In brief- my favorites:
Medicine: MGH pocket medicine manual (whatever color it is now) and uptodate.
Neuro: Kaufman's and MGH pocket neuro manual (plus our neuro residents have their own version which is also good) plus uptodate
Intern year psych: Pocket DSM, Stahl's as reference (both prescribers guide and essential psychopharm), Fish's psychopathology (easy to read, well referenced book about psychopathology- Splik insists the older version is better); REVIEWS from PubMed (just to get familiar with unfamiliar topics)
In my program interns are required to read Kraepelin (both Dementia Praecox and Manic Depressive Insanity), which were actually the most clinically useful to me, but they are not the easiest to read, and our PD/APD went through the texts with us

Everything else I tried to read was worthless. After intern year it should mostly be papers (because medicine is all papers anyway)

Thanks for the recommendations so far. Is the DSM-V Pocket version the same as the desk reference? Is "Dementia Praecox and Paraphrenia" plus "Manic-Depressive Insanity and Paranoia" the full names for the Kraeplin books you mentioned? Do you not recommend getting Neuroscience of Clinical Psychiatry or Goodman and Guze's Psychiatric Diagnosis anymore?
 
Thanks for the recommendations so far.
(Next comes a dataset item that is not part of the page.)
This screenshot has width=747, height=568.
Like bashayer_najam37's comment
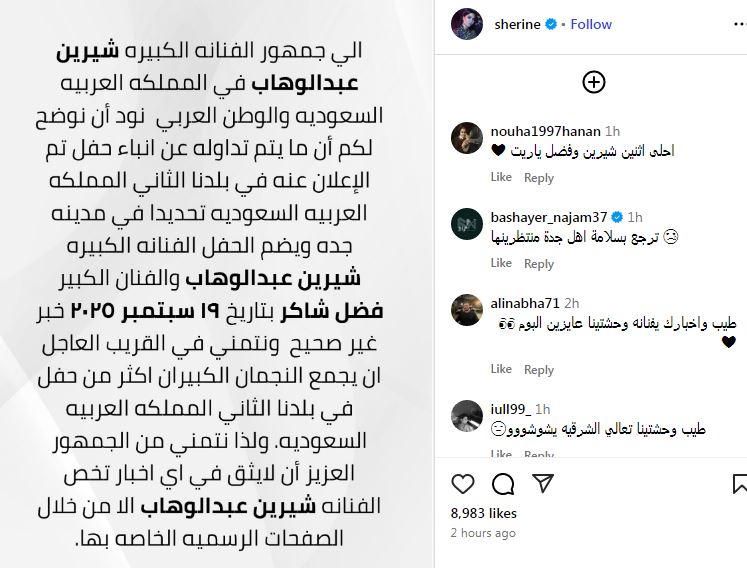click(x=501, y=263)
Is the DSM-V Pocket version the same as the desk reference? Is "Dementia Praecox and Paraphrenia" plus "Manic-Depressive Insanity and Paranoia" the full names for the Kraeplin books you mentioned? Do you not recommend getting Neuroscience of Clinical Psychiatry or Goodman and Guze's Psychiatric Diagnosis anymore?
Yes, the "Desk Reference" is the poorly descriptive name for the common pocket-sized purple book. The "big book" is just titled "Diagnostic and Statistical Manual of Mental Disorders"
 
Thanks for the recommendations so far. Is the DSM-V Pocket version the same as the desk reference? Is "Dementia Praecox and Paraphrenia" plus "Manic-Depressive Insanity and Paranoia" the full names for the Kraeplin books you mentioned? Do you not recommend getting Neuroscience of Clinical Psychiatry or Goodman and Guze's Psychiatric Diagnosis anymore?
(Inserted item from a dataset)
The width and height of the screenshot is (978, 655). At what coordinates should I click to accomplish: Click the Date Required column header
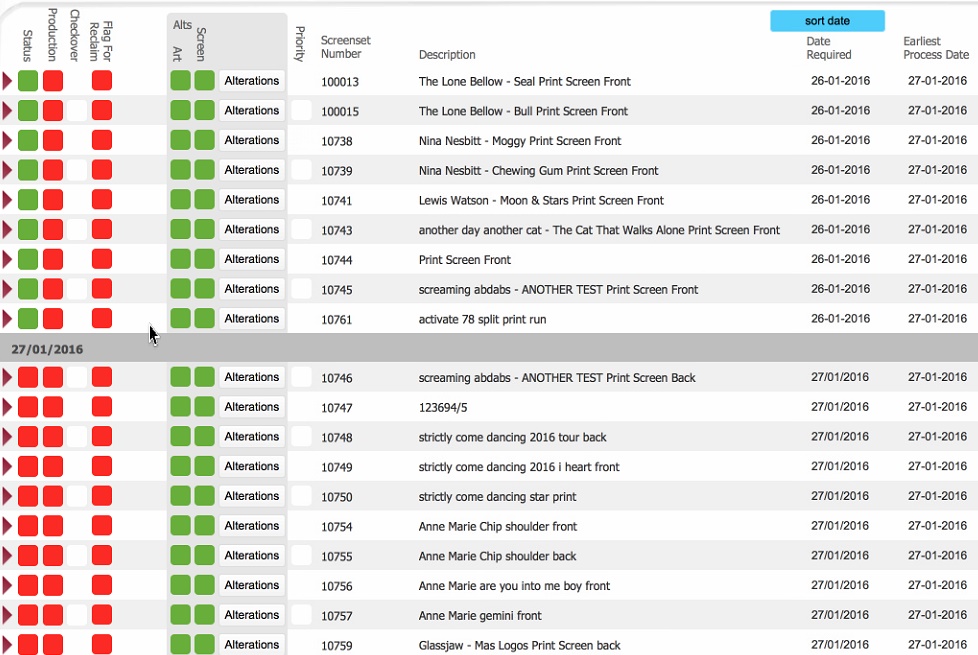(828, 48)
Echo what OPD said about the DSM. Yes regarding Kraepelin. You can get them on Amazon- I think these versions were translated by someone from Edinburgh in the early 1900s. Psychiatry and Clinical Neuroscience is a good read if you have free time and are interested about learning basic neuroscience, but honestly I would just find a review on PubMed- much more efficient. Goodwin and Guze is a great read, but I would recommend it after intern year in your free time. Again, you don't have an infinite amount of time, so I really preach "less is more"
 
Thomas Szasz: The Myth of Mental Illness, Michel Foucault: Madness and Civilization. Both must reads for perspective.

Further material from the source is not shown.